CONSIGNE 1 - Quelles sont toutes les quantités chiffrées, en chiffres ou en lettres, que donne le passage sur le sol du bassin de la Seine ?
CONSIGNE 2 - Pouvez-vous poursuivre le passage sur le sol du bassin de la Seine à partir de sa dernière phrase ?

EXTRAIT DU DOCUMENT -
Or ce sol est aux trois quarts perméable, puisque sur les 7 730 000 hectares du bassin, 1 900 000 seulement appartiennent aux terres compactes.

À cette porosité la Seine doit la sagesse et la constance des rivières qu’elle unit dans son lit : leur sagesse, parce que la terre perméable est comme une éponge pour les torrents faits du déchirement des nuages du ciel ou de la fonte précipitée des neiges ; leur constance, car l’eau qu’aspire cette éponge s’amasse en lacs dans la sous-roche, sur l’argile, sur toute couche compacte ; et ces lacs, renouvelés toujours, se versent par des sources intarissables.

DONNÉES SOURCES -

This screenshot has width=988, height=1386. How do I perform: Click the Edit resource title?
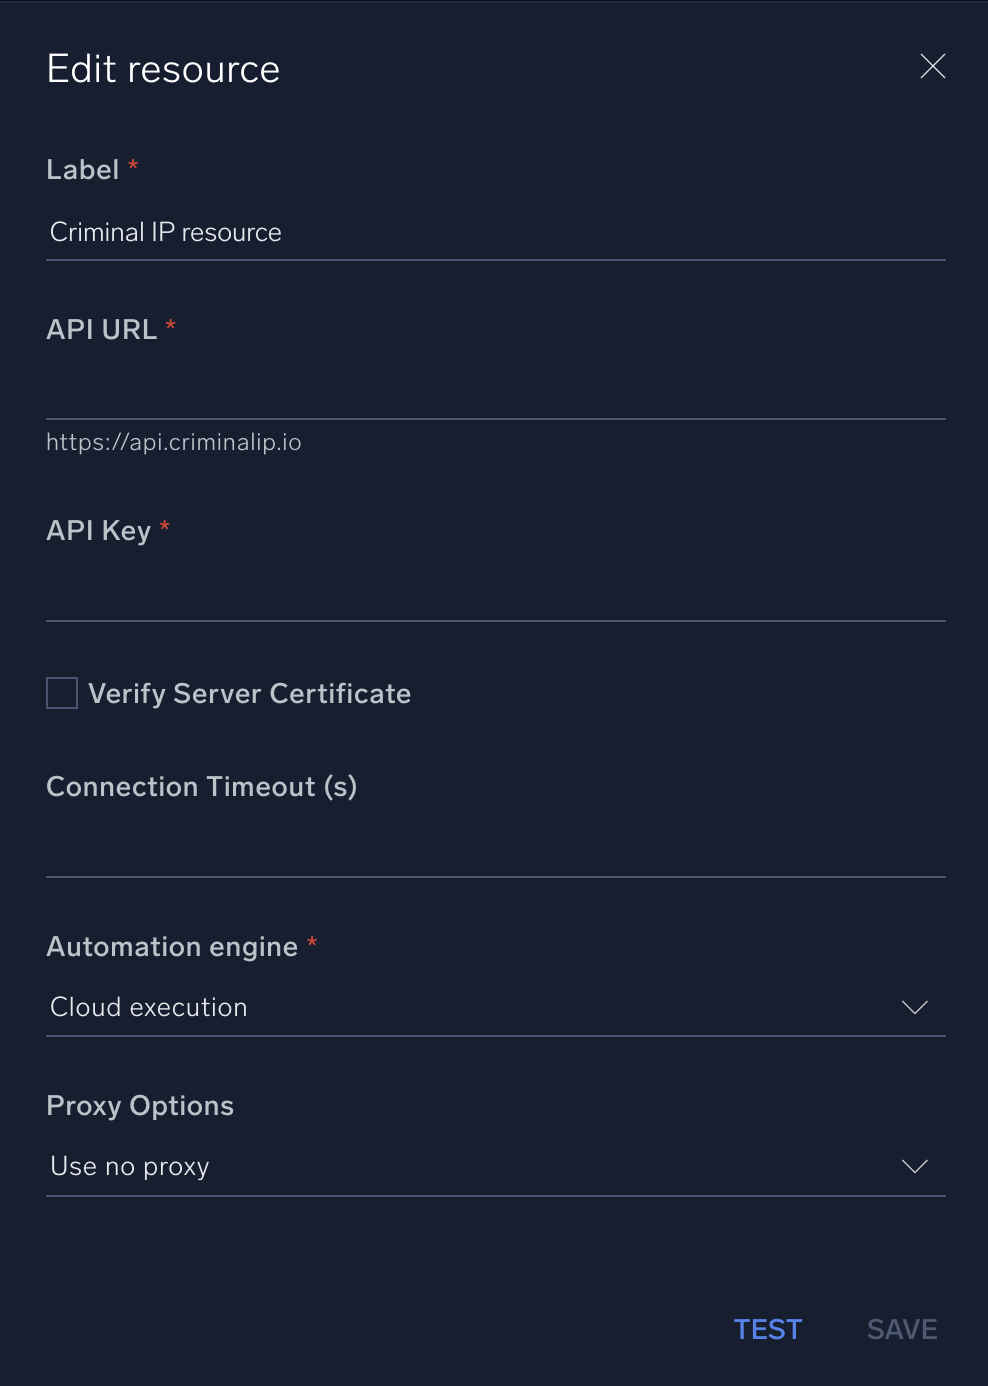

RÉPONSE 1 -
- trois quarts
- 7 730 000 hectares
- 1 900 000

RÉPONSE 2 -
Aussi, dans ses crues les plus terribles, la Seine, sous les ponts de Paris, n’entraîne pas 2 000 mètres cubes par seconde, bien moins que le Gard ou l’Ardèche ou l’Erieux, courts torrents du bassin du Rhône ; pourtant elle arrive dans la vieille Lutèce avec le tribut de l’Yonne, qui rassemble les eaux de beaucoup de sols imperméables, et celui de la Marne, rivière qui a près de 500 kilomètres de longueur. La grande crue de 1876, qui a duré 55 jours et qui dans ce laps de temps a donné plus de 4 milliards de mètres cubes, n’a pas dépassé 1 660 mètres par seconde devant Paris. Peut-être la Seine ne porte-t-elle jamais 2 500 mètres par seconde à la Manche, environ le cinquième des grandes crues de la Loire, de la Garonne et du Rhône. Son débit moyen, qu’on estime à 250 mètres cubes entre les quais de Paris, est de 694, tous affluents reçus ; aux eaux basses, elle roule à Paris 75 mètres par seconde, volume qui descend quelquefois à 45, à 40, et même à 35, à la suite de sècheresses « séculaires », c’est-à-dire telles qu’il n’y en a guère d’aussi fortes que tous les siècles.

La Seine a 776 kilomètres ; elle en aurait 825 si la Marne était la branche mère. Sept millions d’hommes vivent dans son bassin.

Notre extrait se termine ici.